Flags will continue to fly at half mast for the next week, in honour of a man who served this community for decades through the Maple Ridge fire department.
Services will be held on Saturday, Sept. 7, for Richard Purdey, the 65-year-old former Maple Ridge deputy fire chief who passed away of a heart attack on Aug. 22.
Like his father Stan, one of the founding members of the Maple Ridge fire department, Purdey was a "devoted" firefighter much of his life, first starting as a volunteer and eventually climbing the ladder to deputy chief.
"He was one of the builders of this department - a long-time member," fire chief Dane Spence said of his late colleague and friend.
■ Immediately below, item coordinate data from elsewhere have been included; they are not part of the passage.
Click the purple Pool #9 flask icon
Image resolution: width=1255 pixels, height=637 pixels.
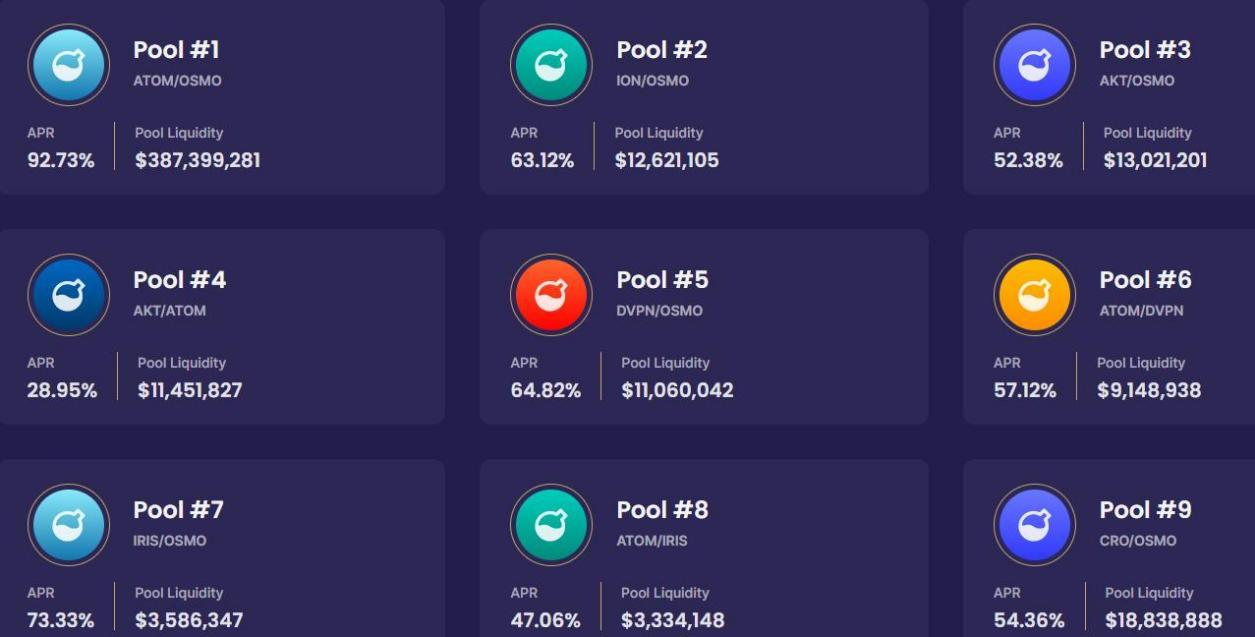point(1034,525)
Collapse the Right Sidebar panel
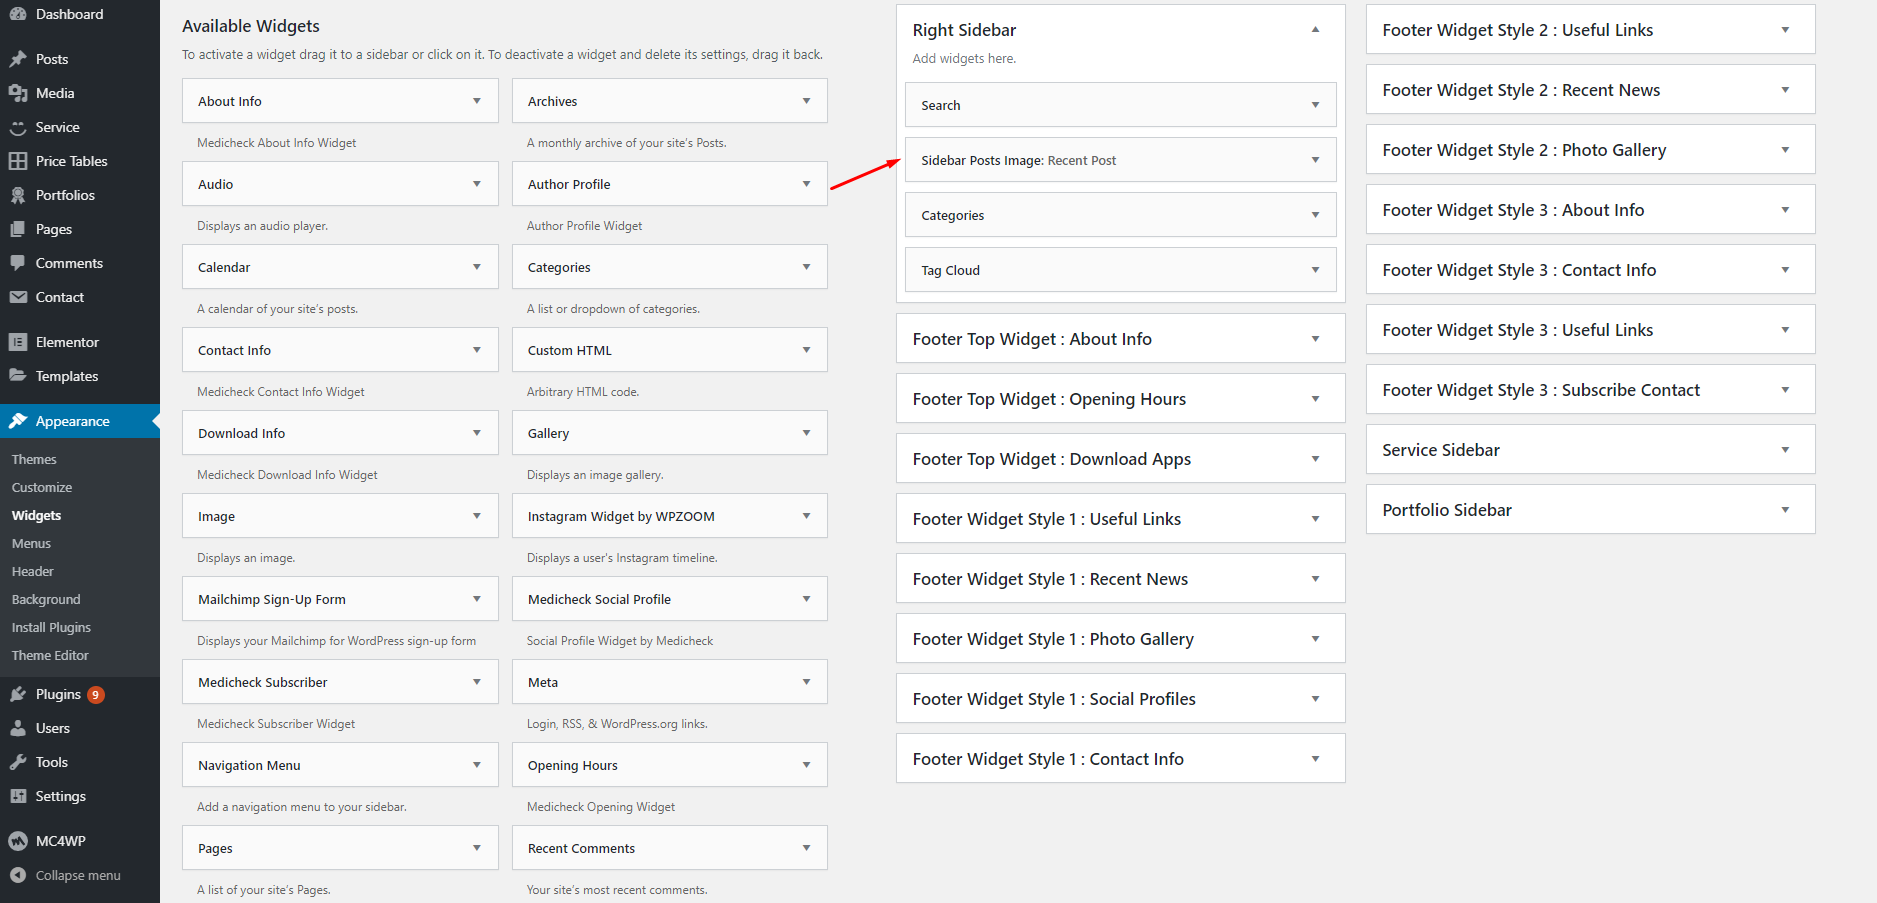 coord(1315,30)
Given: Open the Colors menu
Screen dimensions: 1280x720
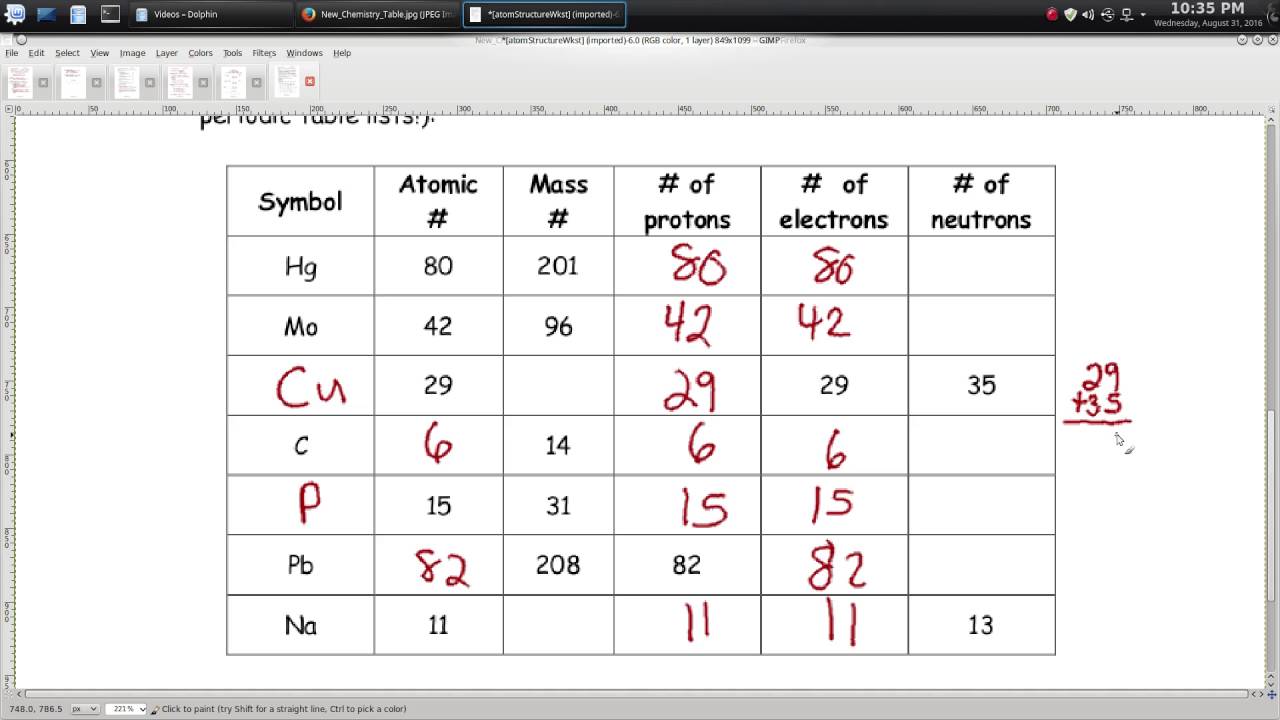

"He had deep roots in the fire department... he gave his working life to the community. He was always extremely committed to the people of Maple Ridge, and even in death he is still giving, now as an organ donor."
Purdey started with the local fire department as a volunteer in 1968, then after working for a time with the Riverview fire department (which was later rolled into the Coquitlam fire service), he joined the full-time staff in Maple Ridge during 1986, as the new fire inspector.
In 1991, he was promoted to deputy chief - first working under chief Paul Steine and then Pat Brooks - and remained a leader of the team until retiring in 1998.
"He was extremely well respected and looked up to by many of the members," said Spence, noting he was one of the earliest and strongest advocates for debriefing and implementing a system that recognized and treated members for critical incident stress after nasty situations.
Though he retired 15 years ago, Purdey remained a fixture at the local fire department, even visiting the hall the morning of his death.
"The fire department was a huge part of Richard's life, without question," Spence said, noting that, in recent years, he'd been spending half of the year in Mexico.
Maple Ridge Mayor Ernie Daykin said Purdey's passing is a loss for the community.
"He was far too young," said Daykin, who knew of Purdey growing up, but never really got to know him until Purdey started at the local firehall.
"It's confession time," Daykin said, admitting one of his first real introductions to Purdey was when - in the late 1980s - he and his wife Judy were still running the Windsor Plywood store in Albion.
Daykin had decided to burn a pile of scrap lumber and old, broken pallets behind his shop on River Road. Flames raging, Daykin was tending
the fire when, suddenly, he turned around to unexpectedly find Purdey standing beside him.
"You can't be doing that," Purdey told him, explaining that he'd seen the plumes of smoke from his Tamarack Lane deck.
"Just don't do it again.
I have my eye on you," Purdey said, leaving Daykin with a $100 ticket that they would joke about for years to come.
Recognizing that Purdey was a big part of the firefighting community, Daykin described him as a fixture during his time transitioning from a volunteer to paid firefighter and beyond, and credited Purdey for helping to steer through some difficult times of growth and evolution.
"He was a character,"
Daykin added, recalling how he would often see Purdey "givin' 'er" through town in his red fire-department-issued station wagon on his way to call after call.
"Some thought him gruff and rough, but he was fair, too," Daykin said. "He was serious and firm, but he had a good sense of humour... Deep down, he was a good, funny guy."
As part of the tribute for Purdey, the flags in front of the main firehall will be flown at half mast until the evening of his service.
The service is being held at Maple Ridge Alliance Church, at 203rd Street and Dewdney Trunk Road, on Sept. 7 at 11 a.m. He was predeceased by his wife Brenda, and survived by his daughters Morgan and Erin, as well as his brothers Don and Graham, the latter who also served with the Maple Ridge fire department for a dozen years.
In lieu of flowers, people are asked to make a donation in Purdey's name to the Ridge Meadows Hospice Society.